For example, I've seen OpenSSL built with different SONAMEs to support
multiple versions of OpenSSL coexisting in a single program/process.
That actually works.

> Having said that ... we have a *really bad* track record of deciding which
> outside projects we want to depend on, or maybe we've just outlived a lot
> of them.  Aside from Robert's examples, there's uuid-ossp and libxml2,
> which are external code but have caused us headaches anyway.  So I think
> there's a lot to be said for avoiding dependencies on libraries that may
> or may not still be getting actively maintained ten years from now.

I'm not at all surprised.

One codebase I help develop and maintain, Heimdal, includes SQLite3 and
libeditline, and parts of Heimdal should really be separate projects
(e.g., its ASN.1 compiler and library, and several supporting libraries
like libroken (a portability layer)) because they could be useful to
others outside Heimdal.  Finding the right balance is not trivial.

Nico
-- 


-- 
Sent via pgsql-hackers mailing list (pgsql-hackers@postgresql.org)
To make changes to your subscription:
http://www.postgresql.org/mailpref/pgsql-hackers

Re: [HACKERS] Tackling JsonPath support

[Nico Williams]

On Mon, Dec 05, 2016 at 11:28:31AM -0500, Robert Haas wrote:
> The overall need is that it needs to be possible for PostgreSQL to
> throw an ERROR, and thus longjmp, without leaking resources.

As long as one can interpose jump buffers, that should be possible.

> Sometimes those errors happen asynchronously due to query cancel or
> replication conflicts or similar, and those don't have to be processed
> at once but the delay can't be unbounded or more than some modest
> fraction of a second.  Integrating with PostgreSQL's memory-context
> stuff might make that or other resource leak problems easier, or it
> might not.  To really get a clear notion of what would be involved, I
> think you'd probably need to produce a prototype patch and submit it
> here for review to really find out what issues people see with it.

Understood.  Thanks.

> Library integrations are tricky but, since you wrote JQ and seem

Just to be clear, Stephen Dolan wrote jq.  I've added to, and maintained
jq, to be sure, but I would not want to take credit from Stephen.
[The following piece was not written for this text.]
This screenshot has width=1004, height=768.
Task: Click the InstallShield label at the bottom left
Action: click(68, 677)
> potentially willing to modify it to work with PostgreSQL better, this
> one might be a lot less painful than some.  I can't promise we'd
> accept an integration even if you came up with a patch, but I see
> looking back over this thread that there are several people cautiously
> supporting the idea of using JQ in some form, which is promising.
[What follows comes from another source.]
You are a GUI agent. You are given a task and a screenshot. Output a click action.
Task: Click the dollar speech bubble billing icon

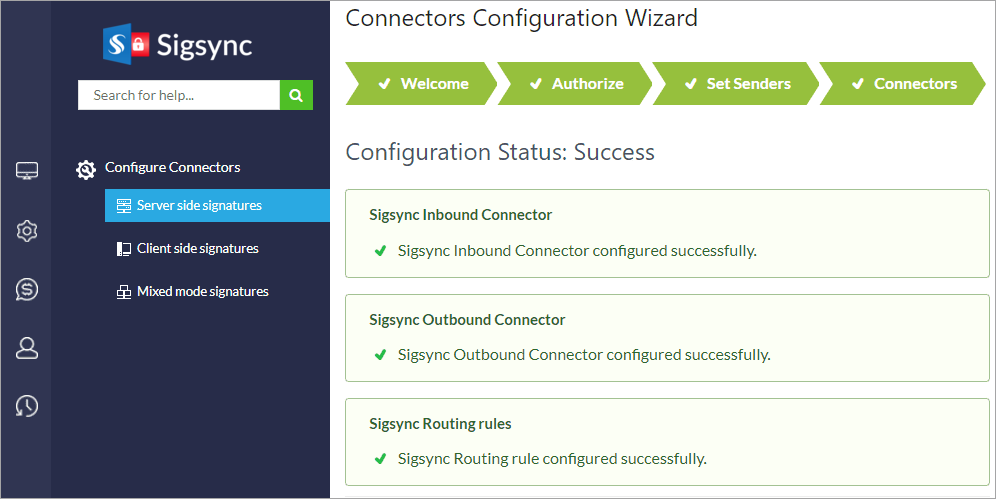tap(27, 290)
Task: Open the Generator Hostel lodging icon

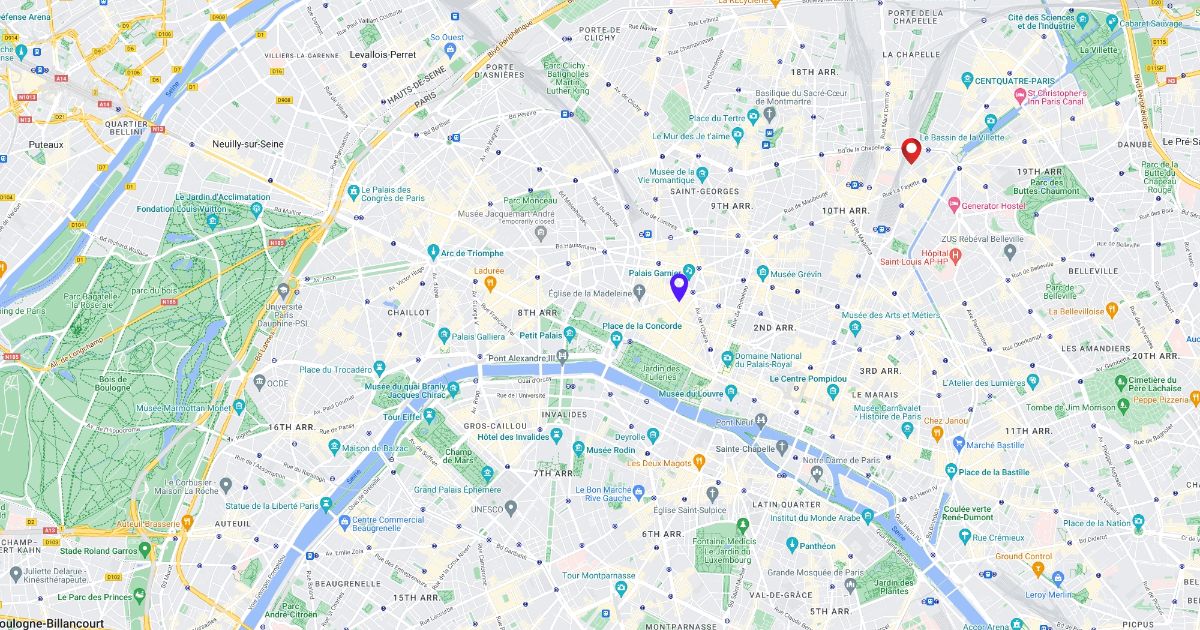Action: tap(952, 206)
Fair enough.  I won't be able to work on an integration for a few more
months, so we'll see (and Stephen might well veto some such changes to
jq), and it is time for me to shut up about this for now.  Thanks for
the very useful comments, and sorry for the noise.

Nico
-- 


-- 
Sent via pgsql-hackers mailing list (pgsql-hackers@postgresql.org)
To make changes to your subscription:
http://www.postgresql.org/mailpref/pgsql-hackers

Re: [HACKERS] Tackling JsonPath support

[Nico Williams]

On Fri, Dec 02, 2016 at 08:53:33AM -0500, Robert Haas wrote:
> On Tue, Nov 29, 2016 at 11:50 AM, Christian Convey
>  wrote:
> > I think I can satisfy (3) with a PG extension which provides a function that
> > approximately implements JSONPath.  My short-term plans are to submit such a
> > patch.
> 
> FWIW, I think that's a fine plan.  I don't really know whether
> JSONPath is the right standard to pick for the task of extracting bits

It's not even a standard.  Are there particular proposals that the ANSI
SQL working group is considering?

> of JSON from other bits of JSON, but I think there's some value in
> picking something is simple enough that we can implement it in our own
> code and not have to rely on a third-party library.  Of course, if
> somebody feels like adding a configure option for --with-jq and

Sure.  My main concern is that I don't want to have to parse/format JSON
around every such call.  I'd rather parsed JSON remain in an internal
form for as long as possible.

Speaking of which, you could use libjq's jv API and not support the jq
language itself.

> appropriate interfaces to integrate with JQ, we could consider that,
> too, but that imposes a packaging requirement that a home-grown
> implementation doesn't.  I'd want to hear more than one vote for such

What we do in Heimdal, OpenAFS, and other open source projects, some
times, is include a copy / git submodule / similar of some such external
dependencies.  Naturally it's not possible to do this for all external
dependencies, but it works well enough.  The jv API part of jq is small
and simple, and could be ripped out into a library that could be
included in PostgreSQL.

> a course of action before embracing it.  If JQ is a Turing-complete
> query language, integrating it might be quite difficult -- for

Even if it weren't!  (It is.)

Consider this expression using a builtin in jq:

  [range(4503599627370496)]

That is, an array of integers from 0 to 4503599627370495, inclusive.
That will "halt" given a very, very large computer and a lot of time.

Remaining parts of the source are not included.